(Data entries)
|---|
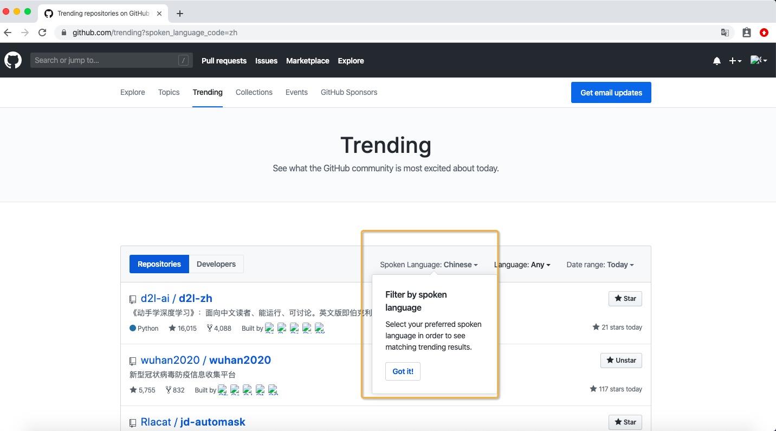Viewport: 776px width, 431px height.
Task: Open the Spoken Language: Chinese dropdown
Action: point(429,265)
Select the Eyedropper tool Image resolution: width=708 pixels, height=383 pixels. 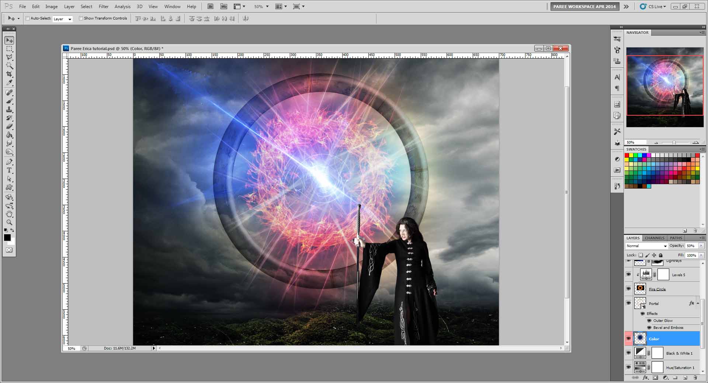click(9, 83)
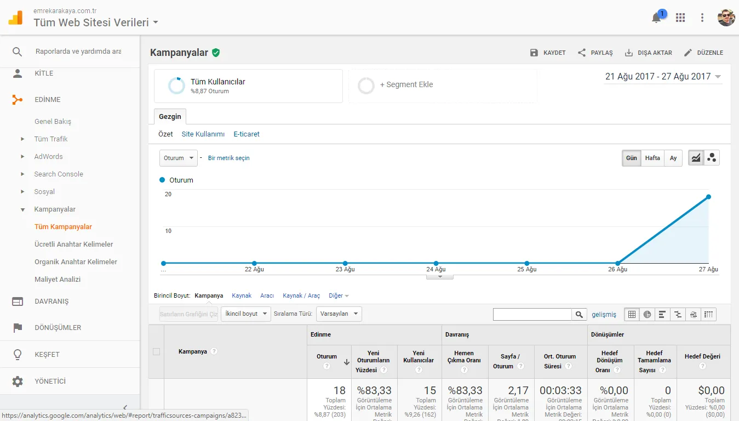Expand the Oturum metric selector dropdown
The height and width of the screenshot is (421, 739).
[178, 158]
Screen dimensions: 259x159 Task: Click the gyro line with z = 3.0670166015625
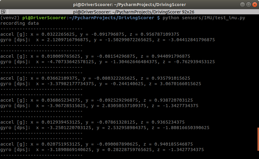(101, 84)
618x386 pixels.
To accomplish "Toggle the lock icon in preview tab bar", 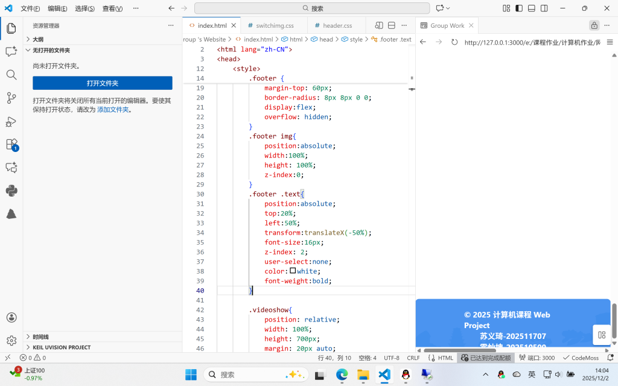I will click(594, 25).
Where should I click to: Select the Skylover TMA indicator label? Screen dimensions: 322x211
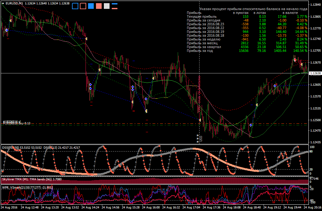click(32, 179)
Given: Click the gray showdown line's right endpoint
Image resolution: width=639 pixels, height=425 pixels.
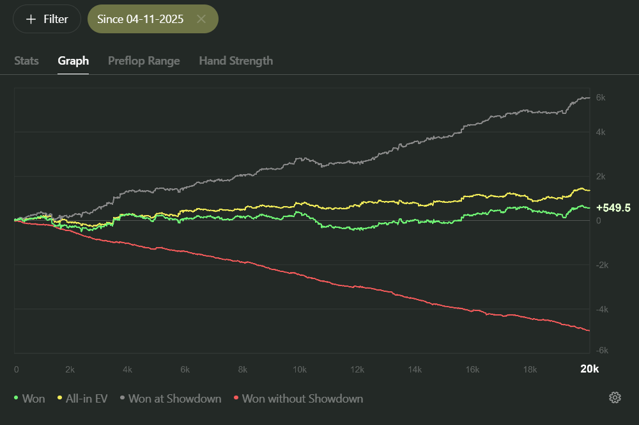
|---|
### Requirement
Take the line containing "Where should I" as the first line and the last line of the data above as the final one, and output exactly the lines between them, inclusive, with no pictures.

### Task response
Where should I click to: Select the Skylover TMA indicator label? Screen dimensions: 322x211
click(32, 179)
Given: Click the gray showdown line's right endpoint
Image resolution: width=639 pixels, height=425 pixels.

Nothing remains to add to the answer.